TASK DIRECTIONS
Which lines run from the one containing "Open the IKE 加密算法 3DES dropdown" through the last line of the records? Copy them exactly, leaving pictures out.

Saved data entries
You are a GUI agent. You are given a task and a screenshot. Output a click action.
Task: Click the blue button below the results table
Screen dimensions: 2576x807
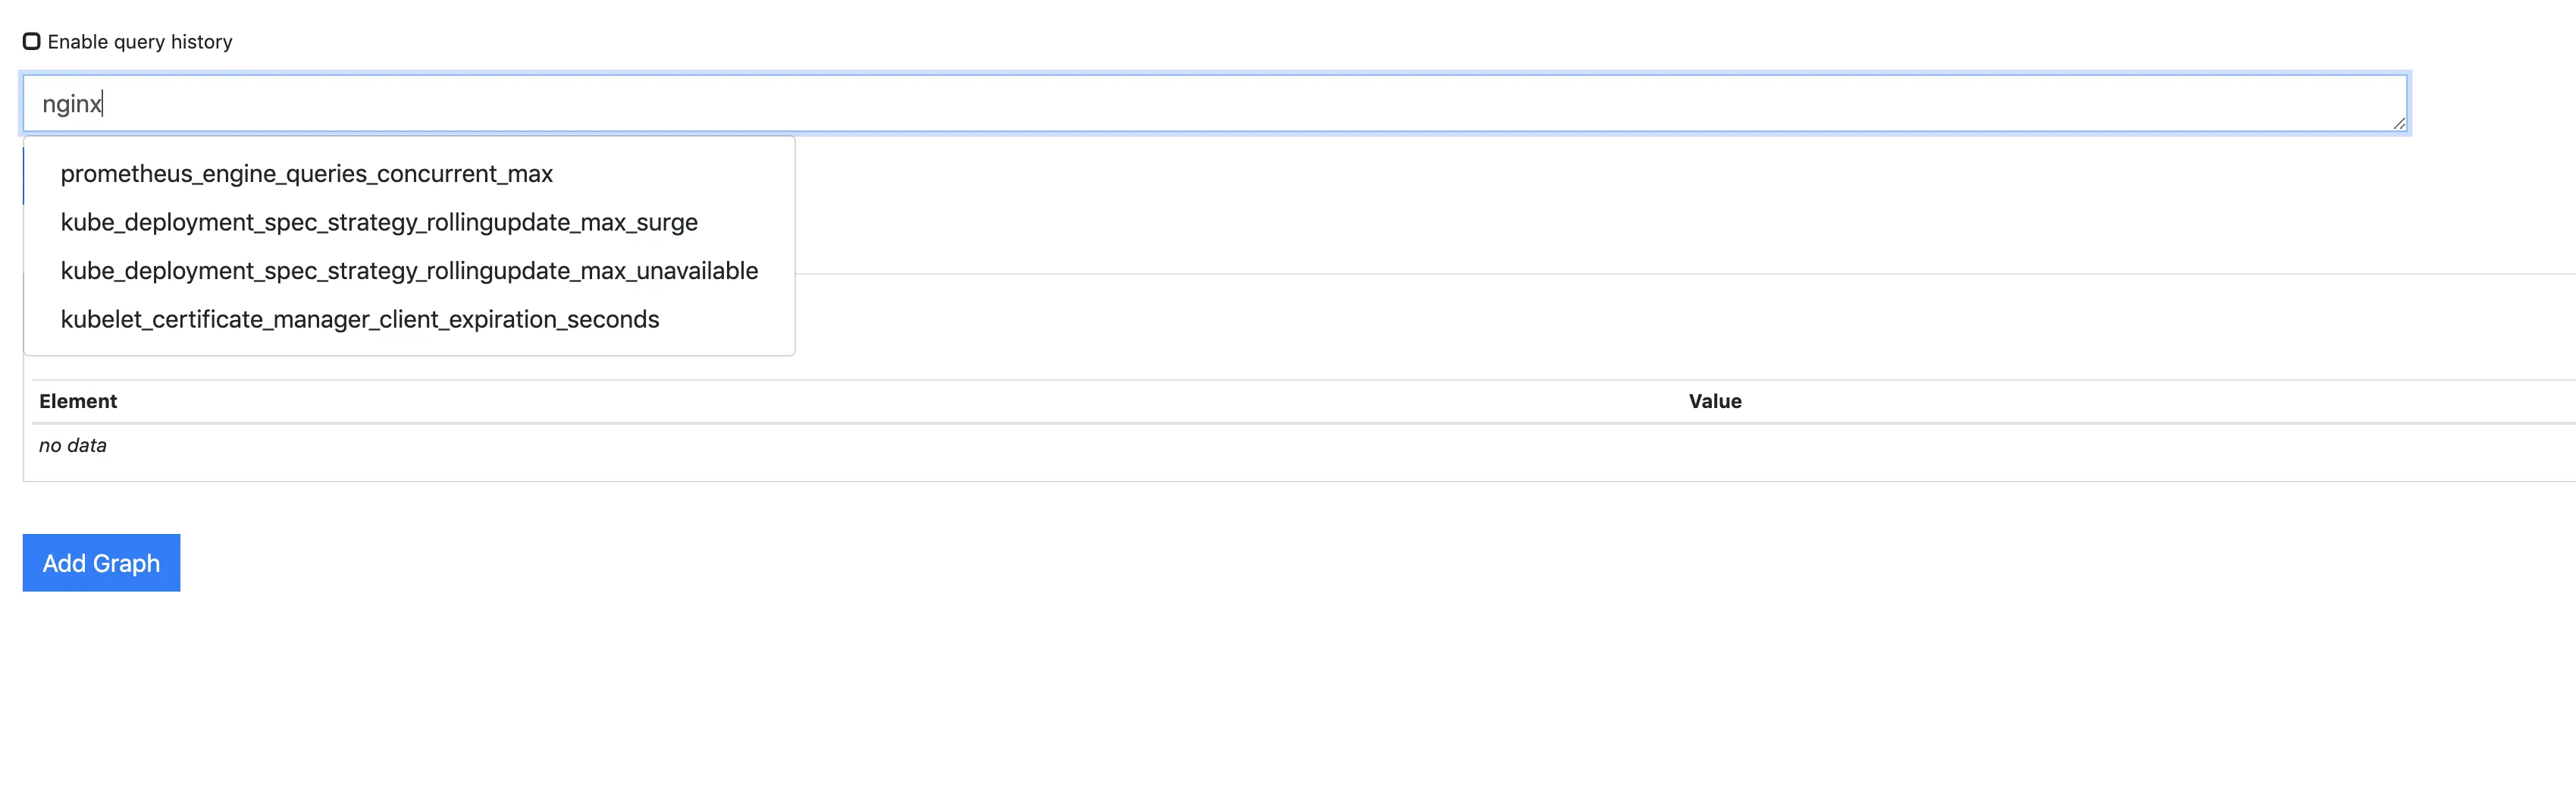101,563
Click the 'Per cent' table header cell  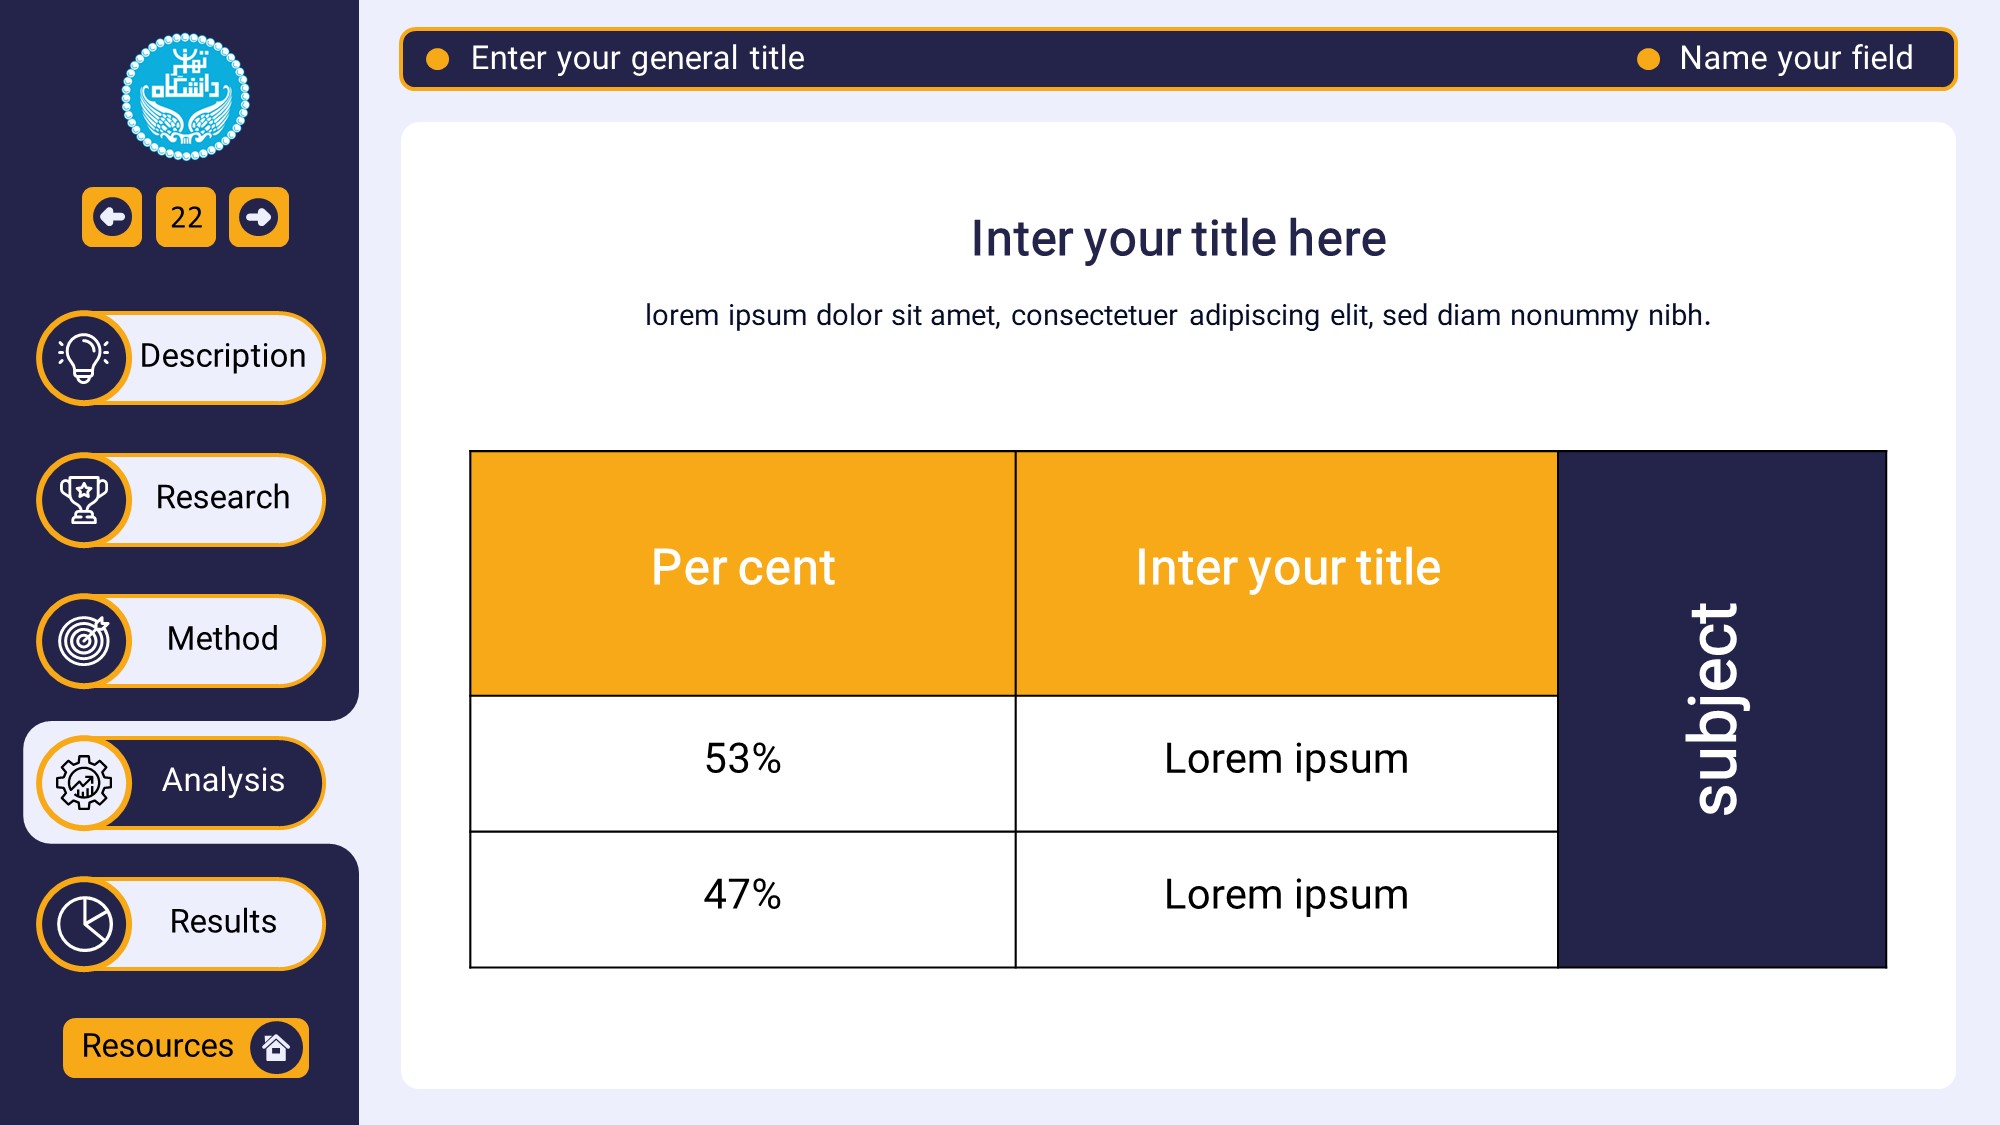coord(742,570)
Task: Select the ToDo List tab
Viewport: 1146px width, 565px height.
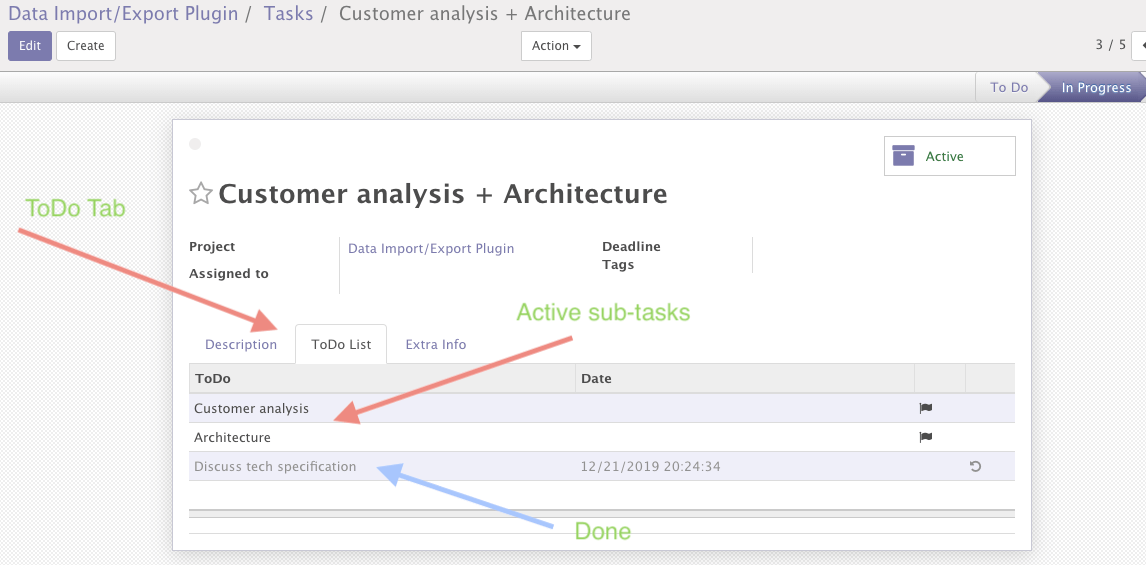Action: 341,344
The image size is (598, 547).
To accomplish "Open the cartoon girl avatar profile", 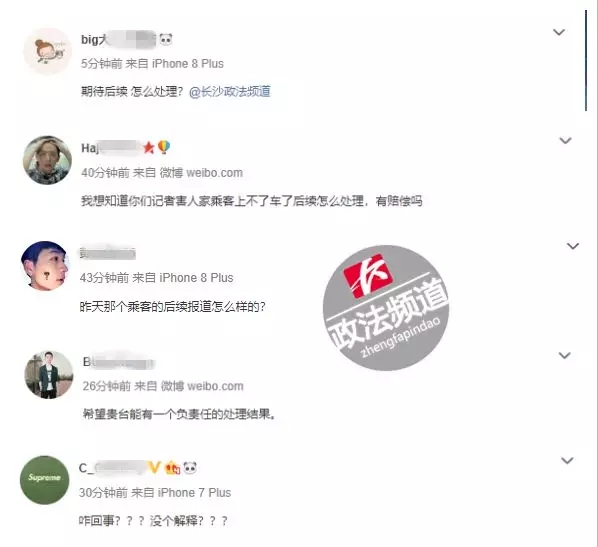I will click(47, 51).
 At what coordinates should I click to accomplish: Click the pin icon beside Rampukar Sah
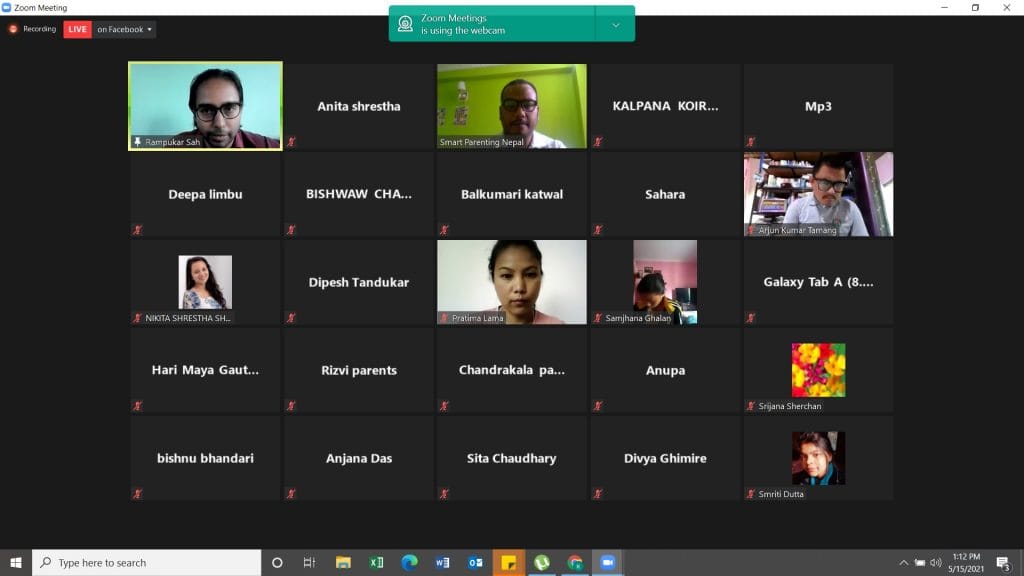tap(137, 142)
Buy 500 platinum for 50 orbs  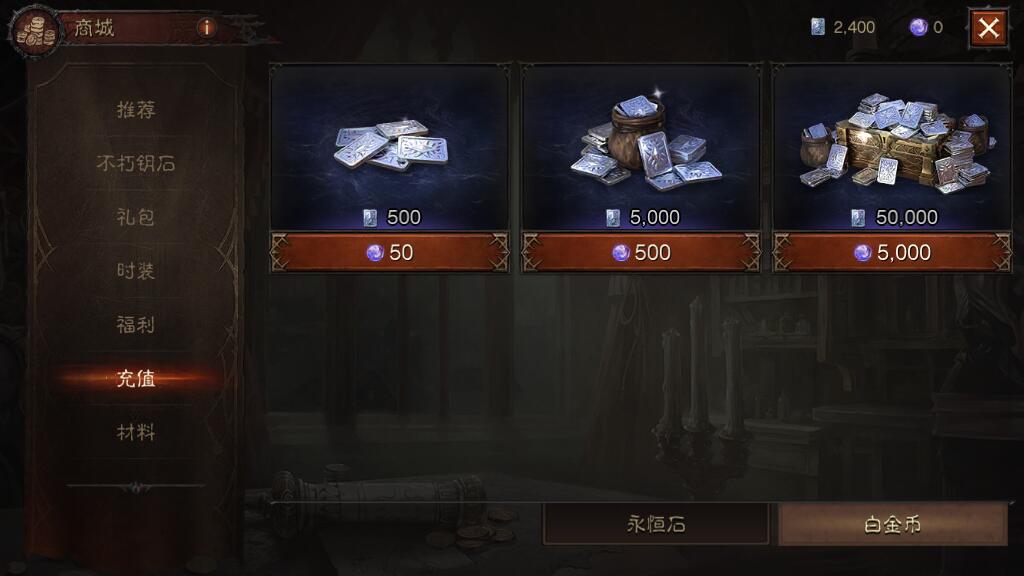coord(390,252)
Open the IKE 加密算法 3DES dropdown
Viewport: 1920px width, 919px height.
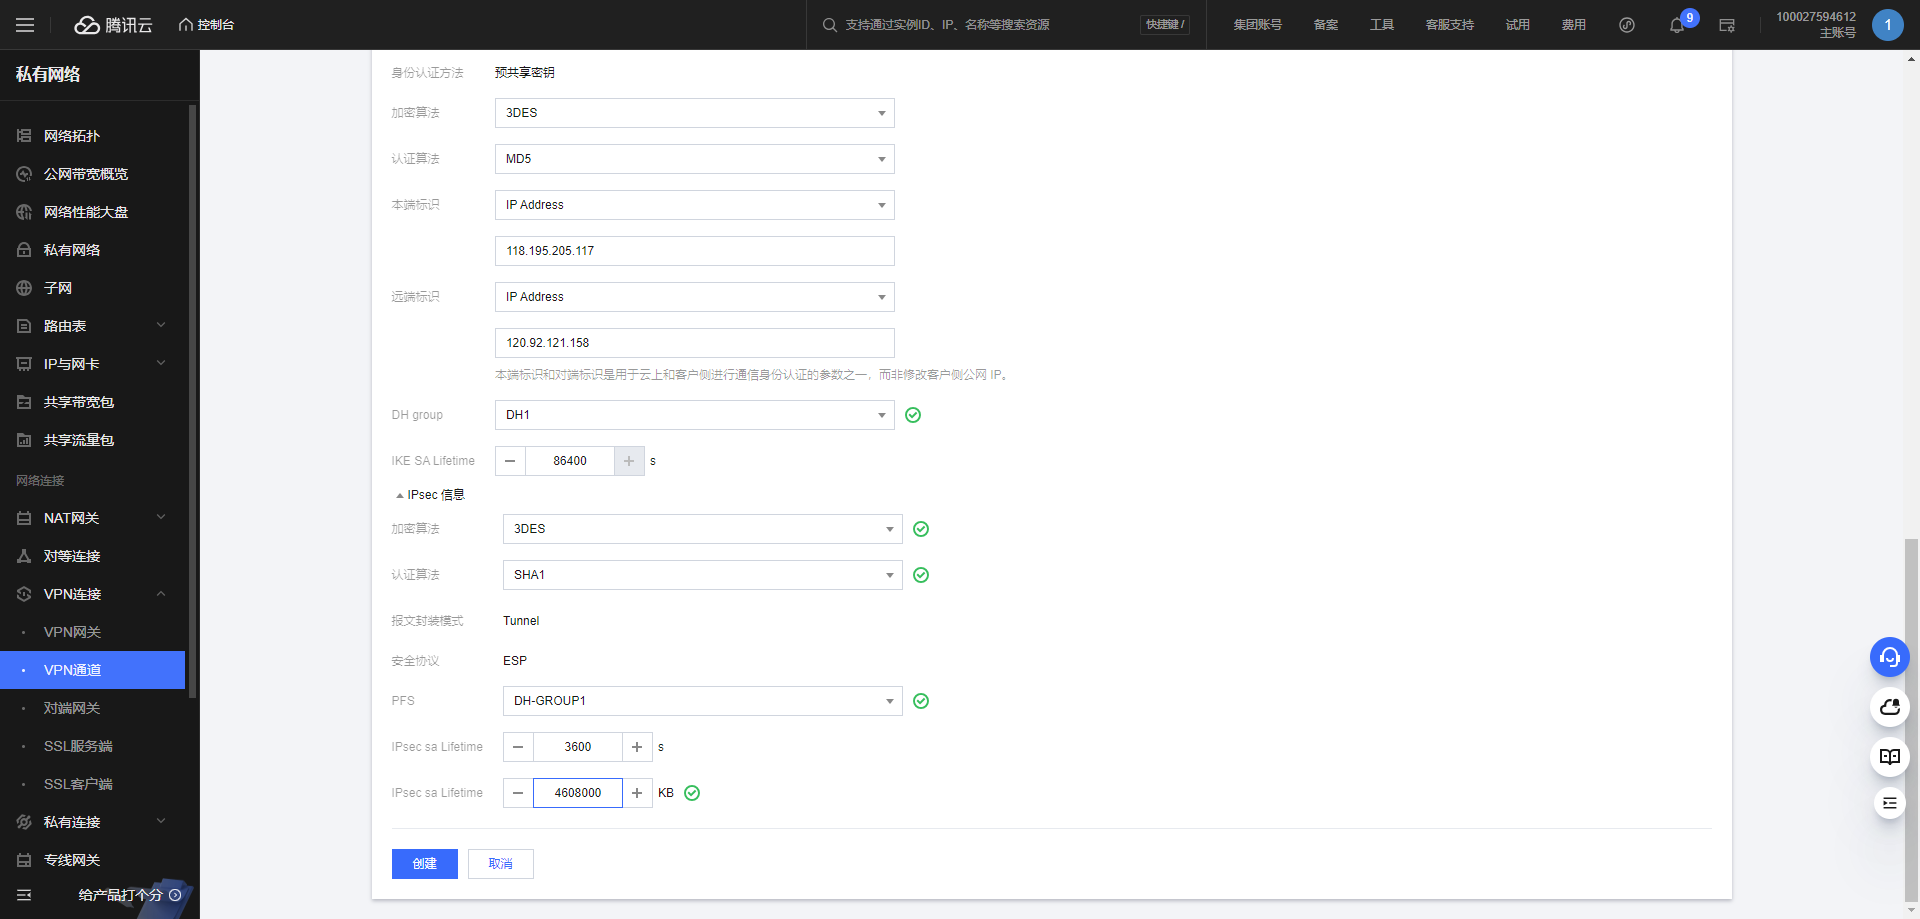coord(694,113)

RESULT OF THIS TASK
Open the IKE 加密算法 3DES dropdown
Viewport: 1920px width, 919px height.
coord(694,113)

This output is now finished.